Starting at the line that contains "Click the Zero Click badge", write out every line through the end of the records exactly as it stands, and leave out all pictures.
╭─ Available records
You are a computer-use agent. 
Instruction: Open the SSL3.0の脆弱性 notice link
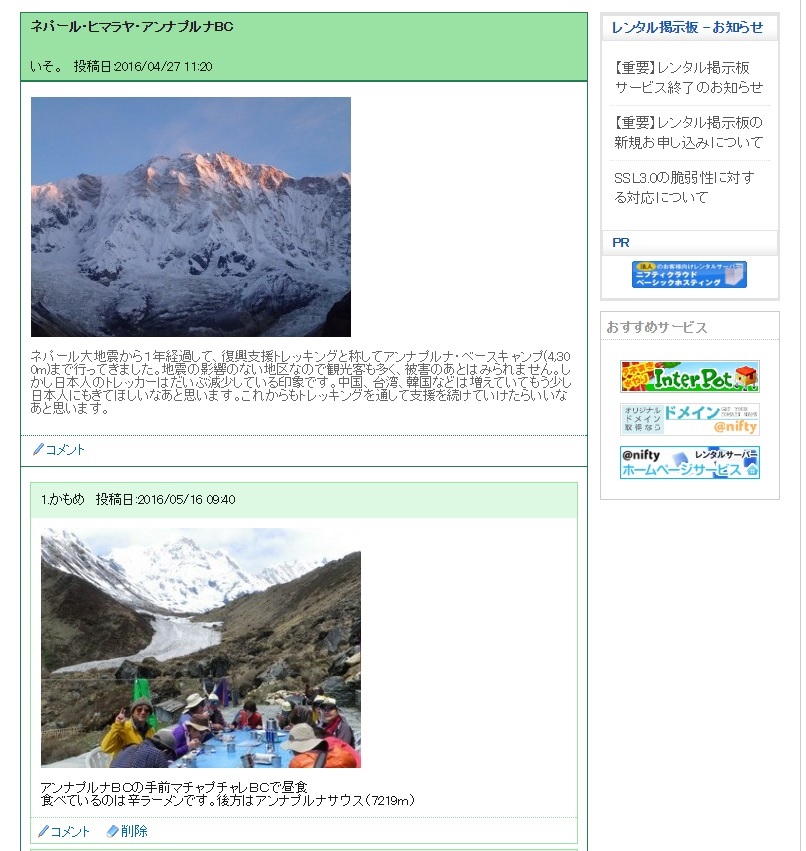684,187
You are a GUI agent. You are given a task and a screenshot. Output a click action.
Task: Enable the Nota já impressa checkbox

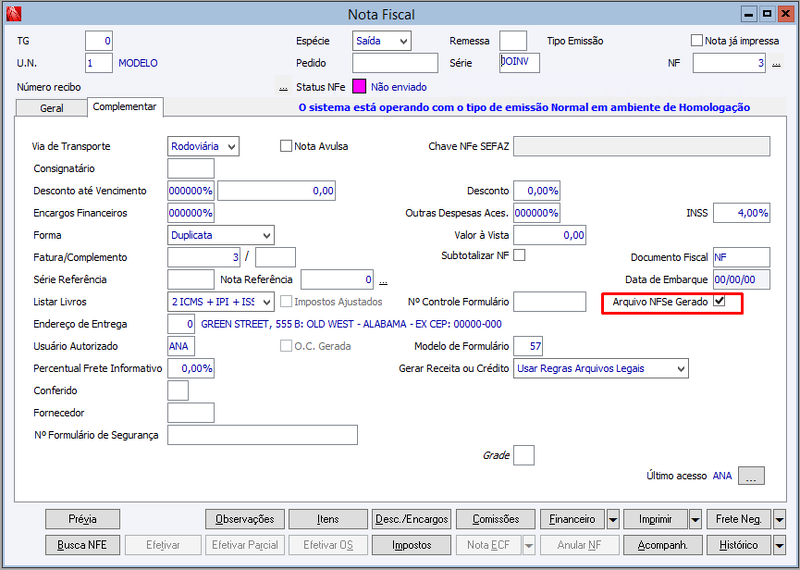696,40
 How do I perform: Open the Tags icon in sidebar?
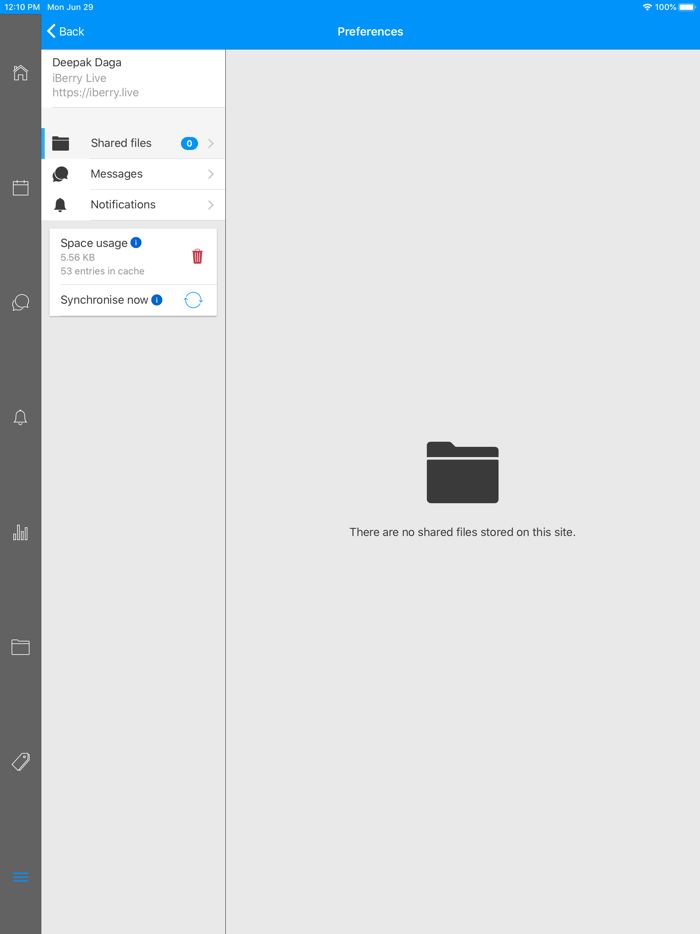point(20,762)
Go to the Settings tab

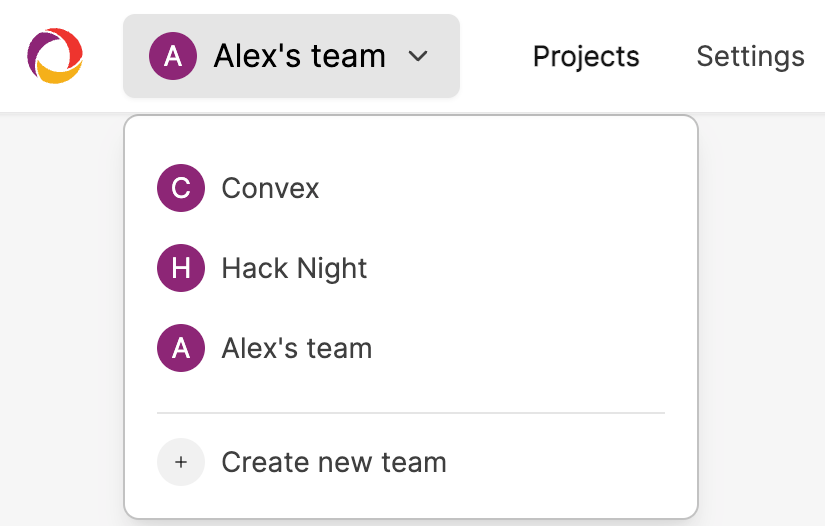[750, 56]
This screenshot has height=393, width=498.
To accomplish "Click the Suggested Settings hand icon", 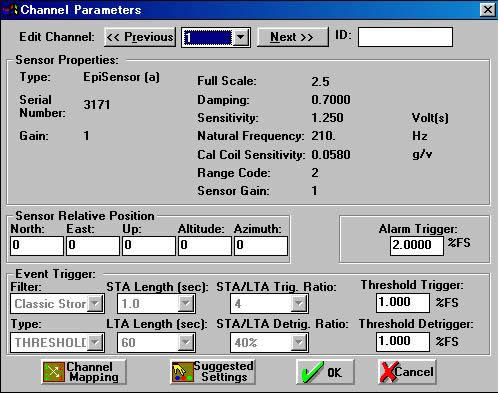I will [x=182, y=372].
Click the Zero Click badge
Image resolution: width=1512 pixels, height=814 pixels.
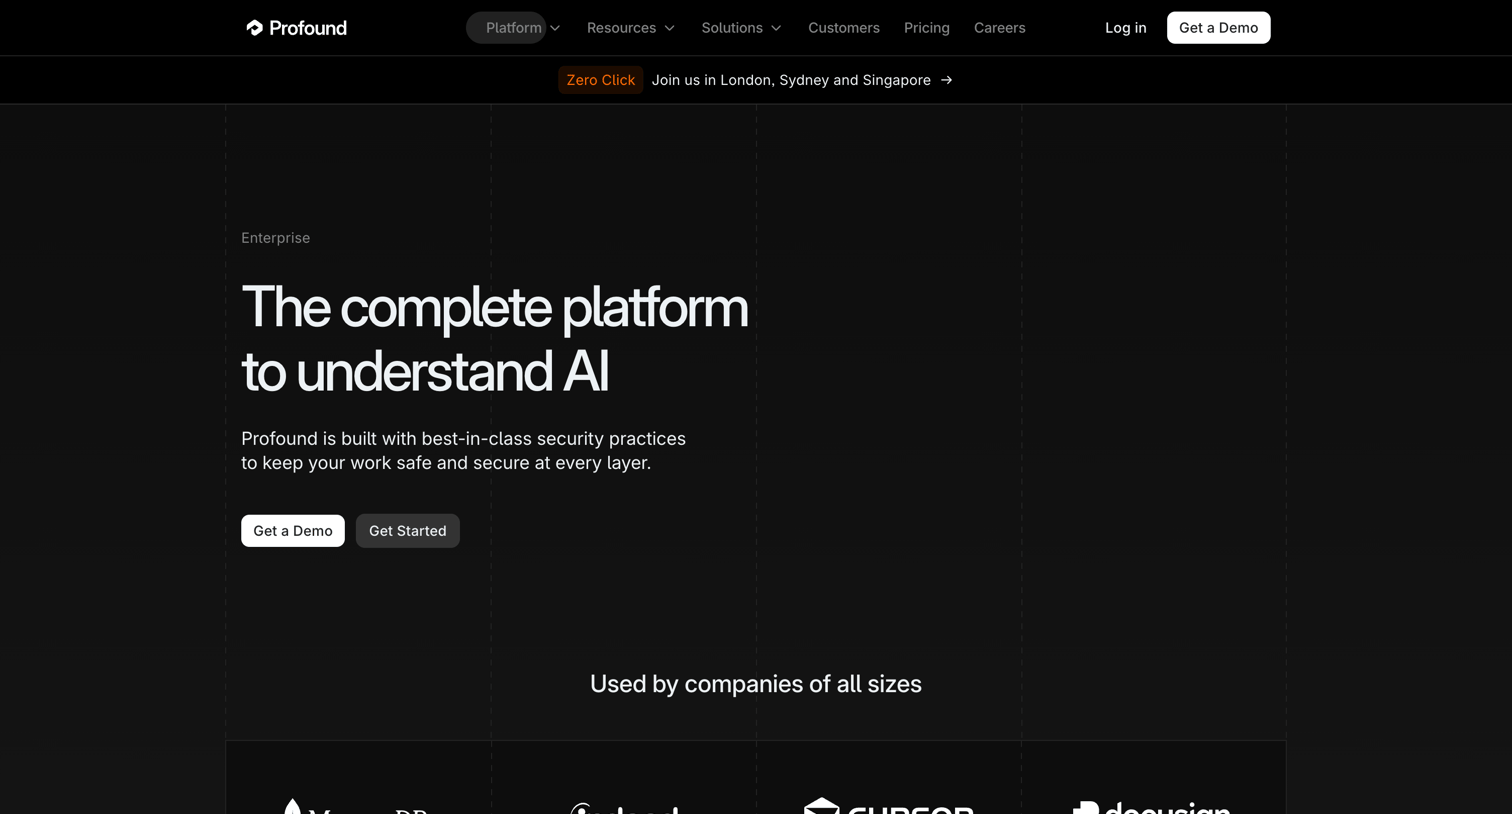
╰─
### Answer for the task:
Click the Zero Click badge
Image resolution: width=1512 pixels, height=814 pixels.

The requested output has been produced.